#10 SVM

Support Vector Machine (SVM) is a supervised machine learning algorithm used for both classification and regression problems.
It works by finding the best boundary (hyperplane) that separates different classes.

SVM helps the model:

classify data using decision boundaries
maximize the margin between classes
handle high-dimensional data
work well for complex datasets

What is a Hyperplane?

A hyperplane is the boundary that separates classes.

For 2D data:

hyperplane → line
margin → distance between classes and boundary

The optimal hyperplane has the maximum margin.

Margin in SVM

SVM tries to maximize the distance between:

nearest data points
and the decision boundary

These nearest points are called Support Vectors.

SVM Equation

The hyperplane equation:

$$\mathbf{w^Tx + b = 0}$$

where

Symbol	Meaning
(w)	weight vector
(x)	input features
(b)	bias

Classification Rule

$$f(x)=w^Tx+b$$

prediction

$$\mathbf{f(x)\ge0 \rightarrow Class\ 1}$$

$$\mathbf{f(x)<0 \rightarrow Class\ 0}$$

Support Vectors

Support vectors are the closest points to the hyperplane.

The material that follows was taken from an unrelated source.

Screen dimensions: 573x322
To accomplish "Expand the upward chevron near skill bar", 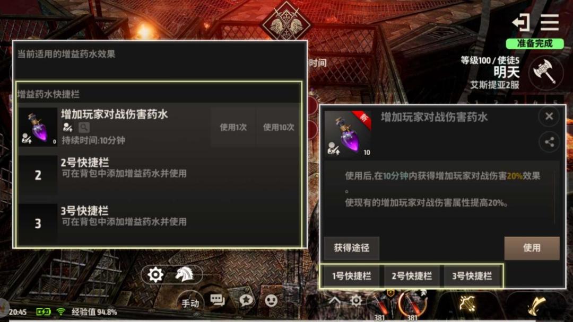I will pyautogui.click(x=334, y=300).
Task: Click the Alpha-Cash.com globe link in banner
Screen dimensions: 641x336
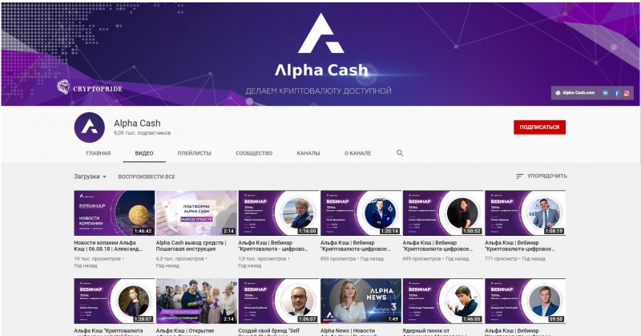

They are important because:

they define the boundary
removing them changes the hyperplane

Types of SVM

1. Linear SVM

Used when data is linearly separable.

Example:

spam vs not spam
pass vs fail

2. Non Linear SVM

Used when data cannot be separated using a straight line.

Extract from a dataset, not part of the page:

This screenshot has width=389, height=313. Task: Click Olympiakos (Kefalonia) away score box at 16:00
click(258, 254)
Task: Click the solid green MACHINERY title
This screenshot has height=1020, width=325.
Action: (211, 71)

Non linear SVM uses kernel trick

Different types of Kernel Functions -

Linear Kernel -

$$\mathbf{K(x_{i},x_{j})=x_{i}^{T}x_{j}}$$

Polynomial Kernel -

$$\mathbf{K(x_{i},x_{j}) = (x_{i}^{T}x_{j} + c)^{d}}$$

c = constant, d = degree of polynomial

RBF (Gaussian Kernel) -

$$\mathbf{K(x_{i},x_{j}) = e^{-\gamma ||x_{i}-x_{j}||^{2}}}$$

γ controls the spread

Linear SVM	Non-Linear SVM
Used when data is linearly separable.	Used when data is not linearly separable.
Decision boundary is a straight line (2D) or hyperplane.	Decision boundary is curved or complex.
Does not require kernel functions.	Uses kernel functions (RBF, Polynomial, Sigmoid).
Faster and computationally simpler.	More computationally expensive.
Works well for simple datasets.	Works well for complex datasets.

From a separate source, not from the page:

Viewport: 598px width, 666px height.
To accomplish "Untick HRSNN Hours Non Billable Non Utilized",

How does SVM handles non-linear classification problem

When the data cannot be separated by a straight line, SVM uses the Kernel Trick.

The kernel function maps the data from a lower-dimensional space to a higher-dimensional space where the classes become linearly separable. Then SVM finds an optimal hyperplane in that higher-dimensional space.

Steps:

Non-linear data is given.
Apply a kernel function (RBF, Polynomial, Sigmoid, etc.).
Transform data into a higher dimension.
Find the maximum-margin hyperplane.
Use this hyperplane for classification.

Diagram

use the diagram given above in the non-linear SVM section.

Example - SVM Classification Step by Step

Suppose we have this dataset:

Student	Study Hours	Result
1	2	Fail
2	3	Fail
3	7	Pass
4	8	Pass

We want to classify a new student who studies: 6 hours

Step 1 — Plot the Data

Classes:

Fail → Class 0 || Pass → Class 1

Step 2 — Find the Hyperplane

SVM tries to find the best boundary between the classes.

Decision boundary lies halfway between support vectors.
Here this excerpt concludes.